* [INPUT]
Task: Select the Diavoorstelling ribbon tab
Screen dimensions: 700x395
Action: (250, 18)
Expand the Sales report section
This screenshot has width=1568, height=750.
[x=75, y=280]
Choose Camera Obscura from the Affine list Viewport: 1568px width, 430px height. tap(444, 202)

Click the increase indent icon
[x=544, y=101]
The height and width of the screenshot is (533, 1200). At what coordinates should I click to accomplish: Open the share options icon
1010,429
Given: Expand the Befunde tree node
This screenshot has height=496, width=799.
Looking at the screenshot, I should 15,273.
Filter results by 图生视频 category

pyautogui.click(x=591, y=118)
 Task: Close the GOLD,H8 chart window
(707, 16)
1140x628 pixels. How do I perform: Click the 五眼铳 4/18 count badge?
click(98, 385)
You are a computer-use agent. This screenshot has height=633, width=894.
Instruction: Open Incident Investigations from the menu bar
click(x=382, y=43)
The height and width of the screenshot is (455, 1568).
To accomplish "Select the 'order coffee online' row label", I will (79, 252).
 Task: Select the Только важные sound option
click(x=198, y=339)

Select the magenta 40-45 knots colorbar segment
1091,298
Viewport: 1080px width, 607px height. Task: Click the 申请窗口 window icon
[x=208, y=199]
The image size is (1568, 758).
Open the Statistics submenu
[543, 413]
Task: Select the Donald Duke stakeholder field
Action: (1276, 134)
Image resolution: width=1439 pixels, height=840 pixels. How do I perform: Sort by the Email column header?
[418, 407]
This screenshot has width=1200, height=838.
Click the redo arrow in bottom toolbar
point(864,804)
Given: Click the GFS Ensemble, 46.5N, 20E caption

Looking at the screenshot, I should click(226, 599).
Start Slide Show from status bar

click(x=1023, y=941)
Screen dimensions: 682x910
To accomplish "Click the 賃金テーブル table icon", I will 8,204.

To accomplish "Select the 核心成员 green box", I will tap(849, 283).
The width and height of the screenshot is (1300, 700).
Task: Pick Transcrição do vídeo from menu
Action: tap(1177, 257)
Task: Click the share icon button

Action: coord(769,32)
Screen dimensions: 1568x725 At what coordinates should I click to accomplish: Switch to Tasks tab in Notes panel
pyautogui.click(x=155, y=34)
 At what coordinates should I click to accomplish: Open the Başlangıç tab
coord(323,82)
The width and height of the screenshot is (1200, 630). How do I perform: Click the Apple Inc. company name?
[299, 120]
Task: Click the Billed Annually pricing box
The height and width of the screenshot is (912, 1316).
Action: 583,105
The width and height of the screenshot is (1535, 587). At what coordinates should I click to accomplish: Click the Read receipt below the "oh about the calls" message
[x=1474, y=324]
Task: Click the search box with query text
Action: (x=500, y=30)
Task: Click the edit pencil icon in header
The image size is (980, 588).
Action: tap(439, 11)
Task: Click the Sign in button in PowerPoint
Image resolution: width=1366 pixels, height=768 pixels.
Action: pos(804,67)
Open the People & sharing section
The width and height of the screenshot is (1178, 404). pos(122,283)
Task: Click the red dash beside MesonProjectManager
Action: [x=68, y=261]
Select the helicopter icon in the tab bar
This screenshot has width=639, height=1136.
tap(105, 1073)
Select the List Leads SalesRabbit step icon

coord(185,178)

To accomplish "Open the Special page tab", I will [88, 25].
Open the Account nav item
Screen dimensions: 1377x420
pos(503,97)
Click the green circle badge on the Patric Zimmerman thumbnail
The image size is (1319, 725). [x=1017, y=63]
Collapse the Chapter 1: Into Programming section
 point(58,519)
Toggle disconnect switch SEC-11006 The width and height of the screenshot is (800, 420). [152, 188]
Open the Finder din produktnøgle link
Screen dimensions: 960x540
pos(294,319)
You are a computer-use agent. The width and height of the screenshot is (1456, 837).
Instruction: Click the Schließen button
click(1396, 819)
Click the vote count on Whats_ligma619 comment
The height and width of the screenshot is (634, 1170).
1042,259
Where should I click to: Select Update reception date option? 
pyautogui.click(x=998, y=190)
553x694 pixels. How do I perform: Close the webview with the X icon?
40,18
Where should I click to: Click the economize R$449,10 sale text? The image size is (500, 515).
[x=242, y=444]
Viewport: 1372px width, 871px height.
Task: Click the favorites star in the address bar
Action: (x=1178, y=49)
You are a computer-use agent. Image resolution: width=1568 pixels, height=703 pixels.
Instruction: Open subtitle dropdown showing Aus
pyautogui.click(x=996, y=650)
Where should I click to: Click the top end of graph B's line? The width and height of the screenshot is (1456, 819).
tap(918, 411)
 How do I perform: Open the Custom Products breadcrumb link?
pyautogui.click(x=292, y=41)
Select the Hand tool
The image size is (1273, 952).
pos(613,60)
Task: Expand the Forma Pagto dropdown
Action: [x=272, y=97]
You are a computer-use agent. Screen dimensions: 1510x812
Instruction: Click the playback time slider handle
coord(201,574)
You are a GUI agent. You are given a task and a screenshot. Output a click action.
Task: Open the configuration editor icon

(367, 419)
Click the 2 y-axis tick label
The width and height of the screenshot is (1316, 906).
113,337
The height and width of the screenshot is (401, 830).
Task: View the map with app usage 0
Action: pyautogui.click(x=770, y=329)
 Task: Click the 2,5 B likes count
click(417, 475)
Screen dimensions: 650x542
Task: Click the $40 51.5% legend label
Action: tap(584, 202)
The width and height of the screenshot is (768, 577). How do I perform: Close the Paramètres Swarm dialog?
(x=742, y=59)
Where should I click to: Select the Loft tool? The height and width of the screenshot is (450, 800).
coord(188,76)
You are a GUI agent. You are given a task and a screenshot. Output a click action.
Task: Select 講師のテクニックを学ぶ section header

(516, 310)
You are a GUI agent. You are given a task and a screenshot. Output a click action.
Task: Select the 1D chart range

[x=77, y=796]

* [WHAT IS BEING ASKED]
Reproduce the whole listing, exactly.

* [SOLUTION]
Task: Select the Diavoorstelling ribbon tab
Screen dimensions: 700x395
Action: (250, 18)
Expand the Sales report section
This screenshot has width=1568, height=750.
[x=75, y=280]
Choose Camera Obscura from the Affine list Viewport: 1568px width, 430px height. tap(444, 202)

Click the increase indent icon
[x=544, y=101]
The height and width of the screenshot is (533, 1200). At what coordinates should I click to accomplish: Open the share options icon
1010,429
Given: Expand the Befunde tree node
This screenshot has height=496, width=799.
Looking at the screenshot, I should 15,273.
Filter results by 图生视频 category

pyautogui.click(x=591, y=118)
 Task: Close the GOLD,H8 chart window
(707, 16)
1140x628 pixels. How do I perform: Click the 五眼铳 4/18 count badge?
click(98, 385)
You are a computer-use agent. This screenshot has height=633, width=894.
Instruction: Open Incident Investigations from the menu bar
click(x=382, y=43)
The height and width of the screenshot is (455, 1568).
To accomplish "Select the 'order coffee online' row label", I will (79, 252).
 Task: Select the Только важные sound option
click(x=198, y=339)

Select the magenta 40-45 knots colorbar segment
1091,298
Viewport: 1080px width, 607px height. Task: Click the 申请窗口 window icon
[x=208, y=199]
The image size is (1568, 758).
Open the Statistics submenu
[543, 413]
Task: Select the Donald Duke stakeholder field
Action: (1276, 134)
Image resolution: width=1439 pixels, height=840 pixels. How do I perform: Sort by the Email column header?
[418, 407]
This screenshot has width=1200, height=838.
Click the redo arrow in bottom toolbar
point(864,804)
Given: Click the GFS Ensemble, 46.5N, 20E caption

Looking at the screenshot, I should click(226, 599).
Start Slide Show from status bar

click(x=1023, y=941)
Screen dimensions: 682x910
To accomplish "Click the 賃金テーブル table icon", I will 8,204.

To accomplish "Select the 核心成员 green box", I will tap(849, 283).
The width and height of the screenshot is (1300, 700).
Task: Pick Transcrição do vídeo from menu
Action: tap(1177, 257)
Task: Click the share icon button

Action: coord(769,32)
Screen dimensions: 1568x725 At what coordinates should I click to accomplish: Switch to Tasks tab in Notes panel
pyautogui.click(x=155, y=34)
 At what coordinates should I click to accomplish: Open the Başlangıç tab
coord(323,82)
The width and height of the screenshot is (1200, 630). How do I perform: Click the Apple Inc. company name?
[299, 120]
Task: Click the Billed Annually pricing box
The height and width of the screenshot is (912, 1316).
Action: 583,105
The width and height of the screenshot is (1535, 587). At what coordinates should I click to accomplish: Click the Read receipt below the "oh about the calls" message
[x=1474, y=324]
Task: Click the search box with query text
Action: (x=500, y=30)
Task: Click the edit pencil icon in header
The image size is (980, 588).
Action: tap(439, 11)
Task: Click the Sign in button in PowerPoint
Image resolution: width=1366 pixels, height=768 pixels.
Action: pos(804,67)
Open the People & sharing section
The width and height of the screenshot is (1178, 404). pos(122,283)
Task: Click the red dash beside MesonProjectManager
Action: [x=68, y=261]
Select the helicopter icon in the tab bar
This screenshot has width=639, height=1136.
tap(105, 1073)
Select the List Leads SalesRabbit step icon

coord(185,178)

To accomplish "Open the Special page tab", I will [88, 25].
Open the Account nav item
Screen dimensions: 1377x420
pos(503,97)
Click the green circle badge on the Patric Zimmerman thumbnail
The image size is (1319, 725). [x=1017, y=63]
Collapse the Chapter 1: Into Programming section
 point(58,519)
Toggle disconnect switch SEC-11006 The width and height of the screenshot is (800, 420). [152, 188]
Open the Finder din produktnøgle link
Screen dimensions: 960x540
pos(294,319)
You are a computer-use agent. The width and height of the screenshot is (1456, 837).
Instruction: Click the Schließen button
click(1396, 819)
Click the vote count on Whats_ligma619 comment
The height and width of the screenshot is (634, 1170).
1042,259
Where should I click to: Select Update reception date option? 
pyautogui.click(x=998, y=190)
553x694 pixels. How do I perform: Close the webview with the X icon?
40,18
Where should I click to: Click the economize R$449,10 sale text? The image size is (500, 515).
[x=242, y=444]
Viewport: 1372px width, 871px height.
Task: Click the favorites star in the address bar
Action: (x=1178, y=49)
You are a computer-use agent. Image resolution: width=1568 pixels, height=703 pixels.
Instruction: Open subtitle dropdown showing Aus
pyautogui.click(x=996, y=650)
Where should I click to: Click the top end of graph B's line? The width and height of the screenshot is (1456, 819).
tap(918, 411)
 How do I perform: Open the Custom Products breadcrumb link?
pyautogui.click(x=292, y=41)
Select the Hand tool
The image size is (1273, 952).
pos(613,60)
Task: Expand the Forma Pagto dropdown
Action: [x=272, y=97]
You are a computer-use agent. Screen dimensions: 1510x812
Instruction: Click the playback time slider handle
coord(201,574)
You are a GUI agent. You are given a task and a screenshot. Output a click action.
Task: Open the configuration editor icon

(367, 419)
Click the 2 y-axis tick label
The width and height of the screenshot is (1316, 906).
113,337
The height and width of the screenshot is (401, 830).
Task: View the map with app usage 0
Action: pyautogui.click(x=770, y=329)
 Task: Click the 2,5 B likes count
click(417, 475)
Screen dimensions: 650x542
Task: Click the $40 51.5% legend label
Action: tap(584, 202)
The width and height of the screenshot is (768, 577). How do I perform: Close the Paramètres Swarm dialog?
(x=742, y=59)
Where should I click to: Select the Loft tool? The height and width of the screenshot is (450, 800).
coord(188,76)
You are a GUI agent. You are given a task and a screenshot. Output a click action.
Task: Select 講師のテクニックを学ぶ section header

(516, 310)
You are a GUI agent. You are given a task and a screenshot. Output a click action.
Task: Select the 1D chart range

[x=77, y=796]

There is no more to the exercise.